6. All interests offered for sale and sold by you shall be offered
for sale and sold by you to investors at the price per share (the "offering
price," which is the net asset value per share) specified and determined as
provided in the prospectus relating to the offering of relevant Portfolio
interests for sale. If the offering price is not an exact multiple of one cent,
it shall be adjusted to the nearest full cent. Master Trust shall determine and
furnish promptly to you a statement of the offering price at least once on each
day on which the prospectus states Master Trust is required to determine the
relevant Portfolio's net asset value for the purpose of pricing purchase orders.

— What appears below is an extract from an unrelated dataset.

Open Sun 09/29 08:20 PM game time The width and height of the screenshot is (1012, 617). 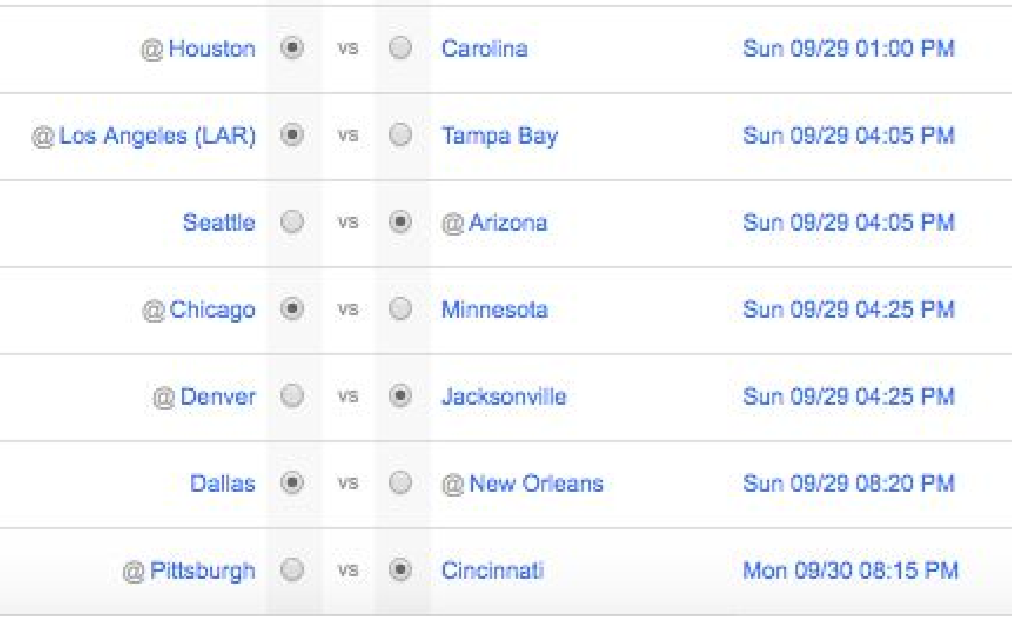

Each offering price shall become effective at the time and shall remain in
effect during the period specified in the statement. Each such statement shall
show the basis of its computation. For purposes of establishing the offering
price, Master Trust shall consider a purchase order to have been presented to it
at the time it was originally entered by you for transmission to it, provided
the original purchase order and your fulfilling order to Master Trust are
appropriately time stamped or evidenced to show the time of original entry and
that your fulfilling order to Master Trust is received by Master Trust within a
time deemed by it to be reasonable after the purchase order was originally
entered. Purchases of interests shall be made for full and fractional interests,
carried to the third decimal place.
7. Master Trust shall furnish you from time to time, for use in
connection with the sale of the Portfolios' interests, such information with
respect to Master Trust and the Portfolios' interests as you may reasonably
request, all of which shall be signed by one or more of Master Trust's duly
authorized officers; and Master Trust warrants that the statements contained in
any such information, when so signed by Master Trust's officers, shall be true
and correct. Master Trust also shall furnish you with copies of its reports to
shareholders and such additional information regarding a Portfolio's financial
condition as you may reasonably request from time to time.
8. Master Trust represents to you that all registration statements
and prospectuses filed by Master Trust with the Securities and Exchange
Commission under the 1940 Act, with respect to the Portfolios' interests have
been carefully prepared in conformity with the requirements of the 1940 Act and
rules and regulations of the Securities and Exchange Commission thereunder. As
used in this agreement, the terms "registration statement" and "prospectus"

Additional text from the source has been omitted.